**What to do:**
Only an exact reprint of all the data is acceptable.
┌──
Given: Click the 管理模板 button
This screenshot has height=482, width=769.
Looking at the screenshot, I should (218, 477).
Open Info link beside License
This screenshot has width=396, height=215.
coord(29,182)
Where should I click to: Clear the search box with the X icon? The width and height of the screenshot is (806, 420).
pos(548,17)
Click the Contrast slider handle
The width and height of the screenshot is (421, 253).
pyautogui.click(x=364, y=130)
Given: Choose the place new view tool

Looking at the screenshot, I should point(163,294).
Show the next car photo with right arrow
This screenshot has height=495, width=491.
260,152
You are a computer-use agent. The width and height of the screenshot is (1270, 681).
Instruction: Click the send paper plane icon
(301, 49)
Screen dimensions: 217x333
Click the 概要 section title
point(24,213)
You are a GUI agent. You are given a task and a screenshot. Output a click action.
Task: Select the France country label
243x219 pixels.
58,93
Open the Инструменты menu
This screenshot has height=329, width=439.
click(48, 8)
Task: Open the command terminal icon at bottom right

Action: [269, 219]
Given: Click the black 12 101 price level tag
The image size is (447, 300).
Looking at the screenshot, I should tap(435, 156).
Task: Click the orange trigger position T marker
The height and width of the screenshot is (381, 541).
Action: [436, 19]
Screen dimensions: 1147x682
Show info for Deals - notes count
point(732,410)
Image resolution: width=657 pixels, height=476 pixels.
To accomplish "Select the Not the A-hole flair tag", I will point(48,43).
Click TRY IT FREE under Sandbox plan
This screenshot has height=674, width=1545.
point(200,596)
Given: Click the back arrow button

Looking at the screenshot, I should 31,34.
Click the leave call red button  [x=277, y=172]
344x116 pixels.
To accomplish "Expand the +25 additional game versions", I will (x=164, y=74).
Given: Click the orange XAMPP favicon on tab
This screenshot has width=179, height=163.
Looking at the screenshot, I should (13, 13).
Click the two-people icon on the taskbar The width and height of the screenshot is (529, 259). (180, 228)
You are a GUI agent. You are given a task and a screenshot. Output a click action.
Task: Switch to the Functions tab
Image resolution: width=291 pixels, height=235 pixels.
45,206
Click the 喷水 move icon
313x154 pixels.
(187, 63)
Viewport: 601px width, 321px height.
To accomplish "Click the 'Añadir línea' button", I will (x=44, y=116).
└──
**Result for this task:**
Given: Click the 管理模板 button
This screenshot has height=482, width=769.
Looking at the screenshot, I should (218, 477).
Open Info link beside License
This screenshot has width=396, height=215.
coord(29,182)
Where should I click to: Clear the search box with the X icon? The width and height of the screenshot is (806, 420).
pos(548,17)
Click the Contrast slider handle
The width and height of the screenshot is (421, 253).
pyautogui.click(x=364, y=130)
Given: Choose the place new view tool

Looking at the screenshot, I should point(163,294).
Show the next car photo with right arrow
This screenshot has height=495, width=491.
260,152
You are a computer-use agent. The width and height of the screenshot is (1270, 681).
Instruction: Click the send paper plane icon
(301, 49)
Screen dimensions: 217x333
Click the 概要 section title
point(24,213)
You are a GUI agent. You are given a task and a screenshot. Output a click action.
Task: Select the France country label
243x219 pixels.
58,93
Open the Инструменты menu
This screenshot has height=329, width=439.
click(48, 8)
Task: Open the command terminal icon at bottom right

Action: [269, 219]
Given: Click the black 12 101 price level tag
The image size is (447, 300).
Looking at the screenshot, I should tap(435, 156).
Task: Click the orange trigger position T marker
The height and width of the screenshot is (381, 541).
Action: [436, 19]
Screen dimensions: 1147x682
Show info for Deals - notes count
point(732,410)
Image resolution: width=657 pixels, height=476 pixels.
To accomplish "Select the Not the A-hole flair tag", I will point(48,43).
Click TRY IT FREE under Sandbox plan
This screenshot has height=674, width=1545.
point(200,596)
Given: Click the back arrow button

Looking at the screenshot, I should 31,34.
Click the leave call red button  [x=277, y=172]
344x116 pixels.
To accomplish "Expand the +25 additional game versions", I will (x=164, y=74).
Given: Click the orange XAMPP favicon on tab
This screenshot has width=179, height=163.
Looking at the screenshot, I should (13, 13).
Click the two-people icon on the taskbar The width and height of the screenshot is (529, 259). (180, 228)
You are a GUI agent. You are given a task and a screenshot. Output a click action.
Task: Switch to the Functions tab
Image resolution: width=291 pixels, height=235 pixels.
45,206
Click the 喷水 move icon
313x154 pixels.
(187, 63)
Viewport: 601px width, 321px height.
To accomplish "Click the 'Añadir línea' button", I will (x=44, y=116).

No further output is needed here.